According to the morphological structure verbs are divided into simple, derived, compound and composite. Semantically all verbs can be divided into terminative, durative, polysemantic. English verbs can be transitive (require an object) and intransitive (they cannot take an object).

According to the syntactical function verbs are classified in:

  1. notional - verbs which have a full meaning of their own and can be used without any additional words as a simple predicate;

  2. auxiliary - those which have lost their meaning and are used only in analytical forms;

  3. link - verbs which to a smaller or greater extent have lost their meaning and are used in the compound nominal predicate;

  4. modal - verbs used with the infinitive as predicative markers as expressing relational meaning of the subject attitude type.

According to the way of forming the Past Indefinite and Participle II: regular, irregular and mixed. The verb has the following grammatical categories: person, number, tense, aspect, voice, mood, time-relation.

Tense is a grammatical category by means of which a certain time-relationship is established between the process which is denoted by the particular forms of the verb and the moment of speaking. Three tenses - Present, Past and Future.

Aspect is a grammatical category showing the difference in the way the action is shown to proceed. Two aspects - Continuous and Non-Continuous.

Taxis (time-relation) is a grammatical category showing the relation of the action to the time of utterance (Perfect forms and Non-Perfect).

Voice is a grammatical category which indicates the relation of the predicate to the subject and the object (the Active, the Passive, the Neuter-Reflexive).

Mood is a grammatical category which indicates the attitude of the speaker towards the action expressed by the verb from the point of view of its reality (the Indicative, the Imperative, the Subjunctive).

Lecture 7. Verbals: The Infinitive. The Gerund. The Participle. Constructions.

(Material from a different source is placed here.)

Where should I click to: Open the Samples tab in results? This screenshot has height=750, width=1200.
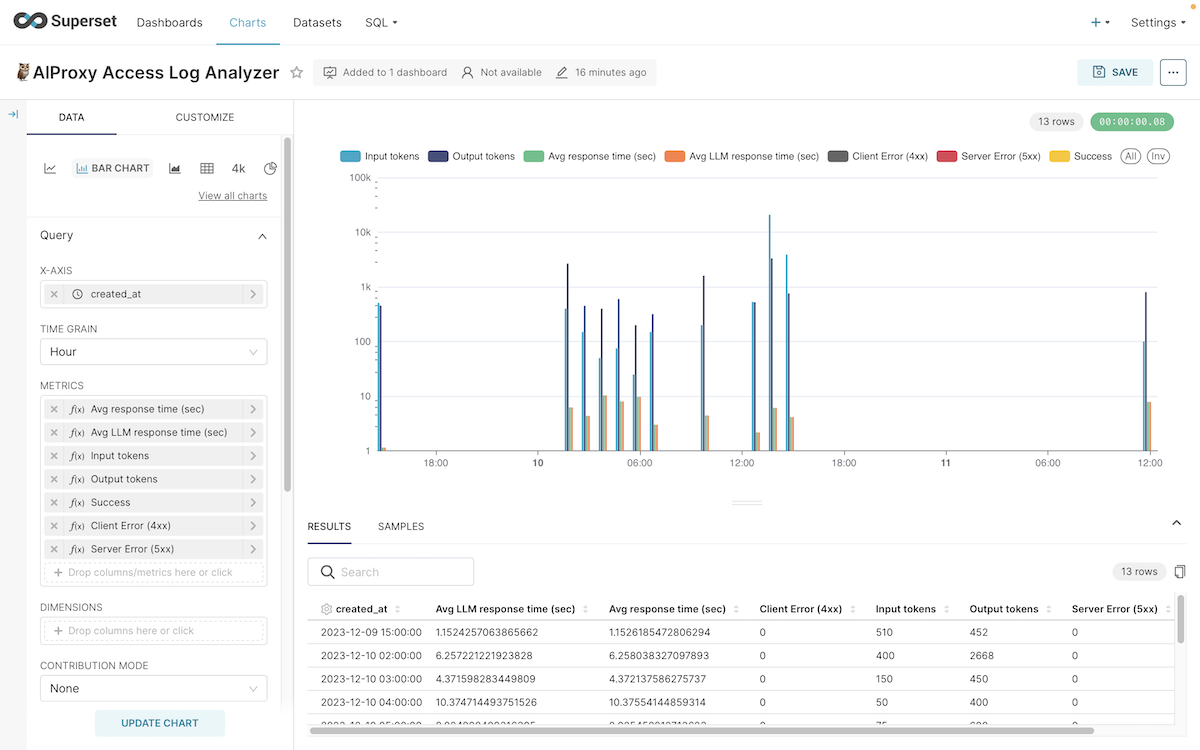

There are three verbals in English - the Infinitive, the Gerund and the Participle. They have a double nature: nominal and verbal. They cannot be the predicate of the sentence. They do not express person, number or mood. The tense distinctions are relative, they show only whether the action expressed by the verbal is simultaneous with the action expressed by the finite verb or prior to it.

The Infinitive developed from the verbal noun which in course of time became verbalized retaining at the same time some of its nominal properties. Nominal character is manifested in its syntactical functions:

  1. Subject,

  2. Object,

  3. Predicative.

Verbal characteristics:

  1. the Infinitive of the transitive verb can take a direct object;

  2. the Infinitive can be modified by an adverb;

  3. the Infinitive has the following grammatical categories: time-relation, voice and aspect.